Bij de verbouwing omstreeks 1995 is de bestaande zoldervloer versterkt en voorzien van een zware anhydriet-afwerking. Tevens is het dak verhoogd om zodoende een volwaardige woonverdieping te creëren.
Dit bouwdeel is dus al vóór 1895 of 1876 gebouwd als eenvoudige werkplaats bestaande uit muren en een plat dak. Dit is in de loop der jaren verbouwd tot twee verdiepingen woningen inclusief zware betonvloeren. Uit de funderingsinspectie is gebleken dat hier sprake is van een zogenaamde “Rotterdamse fundering, dus op een enkele palenrij. Deze worden in Amsterdam uitsluitend toegepast bij secundaire lichte constructies.
De
fundering die in rozeis aangegeven betreft een tussenlid dat oorspronkelijk slechts bestond uit een overkapping tussen het voorhuis en de werkplaats. Ook in dit gedeelte is omstreeks 1941 een betonvloer aangebracht. Bij de verbouwing van 1995 is de muur die oorspronkelijk 3 meter hoog was verhoogd tot 12 meter, zonder dat de fundering hiertoe verstevigd is middels extra palen.
De
fundering aangegeven in blauwdateert waarschijnlijk uit 1994. In 1993 is een ontwerp gemaakt door architectenbureau J.R.J. Rijkschroef voor een eenlaagse uitbouw ten behoeve van 3 bergingen. Omdat voor bergingen veelal geen paalfundering wordt aangebracht is een betonplaat op staal (dus direct zonder palen op de grondslag) berekend door bouwtechnisch adviesbureau Loek Keek.

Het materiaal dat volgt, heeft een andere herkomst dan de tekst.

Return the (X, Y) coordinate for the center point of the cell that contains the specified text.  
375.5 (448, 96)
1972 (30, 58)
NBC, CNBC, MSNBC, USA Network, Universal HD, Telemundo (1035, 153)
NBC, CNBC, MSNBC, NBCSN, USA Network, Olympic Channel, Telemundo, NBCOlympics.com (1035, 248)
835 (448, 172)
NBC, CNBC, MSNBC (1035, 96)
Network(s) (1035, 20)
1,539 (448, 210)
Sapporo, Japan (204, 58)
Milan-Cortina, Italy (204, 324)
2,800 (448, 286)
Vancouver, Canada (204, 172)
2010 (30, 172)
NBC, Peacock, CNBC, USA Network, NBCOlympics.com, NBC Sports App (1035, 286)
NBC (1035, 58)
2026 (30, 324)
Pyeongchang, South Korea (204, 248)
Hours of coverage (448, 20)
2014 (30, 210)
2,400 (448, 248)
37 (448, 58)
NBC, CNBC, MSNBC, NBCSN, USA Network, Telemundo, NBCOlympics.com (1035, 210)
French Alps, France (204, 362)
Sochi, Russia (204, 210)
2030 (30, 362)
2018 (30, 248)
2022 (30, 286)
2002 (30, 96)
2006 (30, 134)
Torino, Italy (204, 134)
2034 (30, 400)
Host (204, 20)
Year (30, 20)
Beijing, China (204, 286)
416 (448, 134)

Rondom deze periode is gekozen om verder te gaan met een ander architectenbureau, architectenbureau Smeding, en zijn constructeur, Duyts Bouwconstructies, met een nieuwe planvorming.

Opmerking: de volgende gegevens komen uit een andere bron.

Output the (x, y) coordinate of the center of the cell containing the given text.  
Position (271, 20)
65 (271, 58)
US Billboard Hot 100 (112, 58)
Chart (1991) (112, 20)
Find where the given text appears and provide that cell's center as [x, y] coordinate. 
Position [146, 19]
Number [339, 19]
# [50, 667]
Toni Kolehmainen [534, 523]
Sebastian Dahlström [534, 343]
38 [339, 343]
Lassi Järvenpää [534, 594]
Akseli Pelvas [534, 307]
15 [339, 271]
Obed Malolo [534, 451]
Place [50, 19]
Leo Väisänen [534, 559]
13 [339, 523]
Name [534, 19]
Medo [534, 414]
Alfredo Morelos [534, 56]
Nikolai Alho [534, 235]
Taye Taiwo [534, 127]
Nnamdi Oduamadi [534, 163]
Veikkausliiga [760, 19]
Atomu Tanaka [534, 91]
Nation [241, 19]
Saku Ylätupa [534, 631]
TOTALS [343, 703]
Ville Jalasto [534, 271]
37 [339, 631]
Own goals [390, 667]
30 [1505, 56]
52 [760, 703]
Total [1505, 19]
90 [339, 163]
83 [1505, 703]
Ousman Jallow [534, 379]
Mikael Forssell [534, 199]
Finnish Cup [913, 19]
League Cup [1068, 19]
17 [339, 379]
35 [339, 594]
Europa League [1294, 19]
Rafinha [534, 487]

Uit de tekening van de bestaande toestand van Smeding voorafgaand aan de huidige verbouwing staat de betonnen funderingsplaat aangegeven als bestaand. Hieruit kan worden afgeleid dat de funderingsplaat ten behoeve van de bergingen van architect Rijkschroef wel gemaakt is, de bergingen echter niet. Tevens blijkt dat de stalen dakligger en kolom reeds aanwezig waren, echter uitsluitend ter ondersteuning van een plantenbak.
Uit deze gegevens blijkt dus dat de fundering van de huidige aanbouw dus niet vernieuwd is in 1995, maar er doorgebouwd is op een onbekende betonplaat. De uitbouw is tevens voorzien van een zwaar betonnen dakterras dat grotendeels rust op de al aanwezige kolom van de plantenbak. Onder deze kolom is in afwijking van de aanname van Duyts en Smeding nooit een funderingspaal aanwezig geweest. Dit is de reden waarom deze kolom nu door zware overbelastingen aan zakking onderhevig is. Dit is door ons onderzocht en vastgesteld bij een funderingsinspectie.

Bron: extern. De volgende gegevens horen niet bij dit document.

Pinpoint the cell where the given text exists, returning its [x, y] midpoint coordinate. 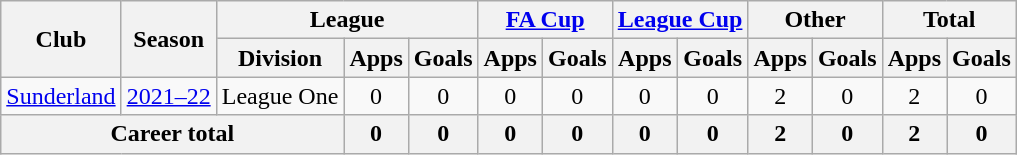
Career total [172, 134]
League [347, 20]
Total [949, 20]
Club [61, 39]
Division [280, 58]
League Cup [680, 20]
Sunderland [61, 96]
League One [280, 96]
Season [168, 39]
2021–22 [168, 96]
Other [815, 20]
FA Cup [545, 20]
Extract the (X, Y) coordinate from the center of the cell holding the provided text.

Er is niet gebouwd volgens de stukken die ingediend zijn voor een bouwvergunning bij de gemeente (voor bergingen) en er is geen sprake van een deugdelijke fundering met de bestemming wonen.
Het wordt ook door Duyts Bouwconstructies bevestigd in hun rapport gedateerd 24 maart 2011: “Voor het project hebben wij in 1995 diverse constructies berekend en getekend. De advieswerkzaamheden bestonden uit een constructie voor de opbouw en verbouwing van de verdiepingen
en niet de funderingswerkzaamheden”.
(…)
HUIDIGE SITUATIE
Hoewel het beeld door alle uitgevoerde onderzoeken inmiddels voor ons helder is en geconcludeerd kan worden dat alle drie de funderingen niet deugdelijk zijn en in een keer in zijn geheel vernieuwd moet worden, hebben we op 22 januari 2014 ook nog een visuele inspectie en vloerwaterpassing (…) uitgevoerd. Visueel is wederom vastgesteld dat de scheuren en verzakkingen progressief zijn. (…)
URGENTIE FUNDERINGSHERSTEL
In onze opinie is er met name ter plaatse van de achtergevel, bij de mandelige muur met [adres], sprake van een gevaarlijke situatie waarbij niet kan worden ingestaan voor de constructieve veiligheid. Muurdelen staan letterlijk op instorten.
Bovendien is het ontbreken van een funderingspaal ter plaatse van de stalen kolom in het slaapkamergedeelte (blauw op de plattegrond) bij de funderingsplaat overduidelijk een verborgen gebrek. Ook hier is sprake van een gevaarlijke situatie want bij breken van de zwaar overbelaste vloerplaat kan het betonnen dak bezwijken.
(…)
KOSTEN FUNDERINGSHERSTEL
Ten behoeve van de uitvoering van het funderingsherstel dient de bestande uitbouw grotendeels gesloopt te worden, en worden ter plaatse van het achterhuis alle binnenwanden en de begane grondvloer volledig verwijderd.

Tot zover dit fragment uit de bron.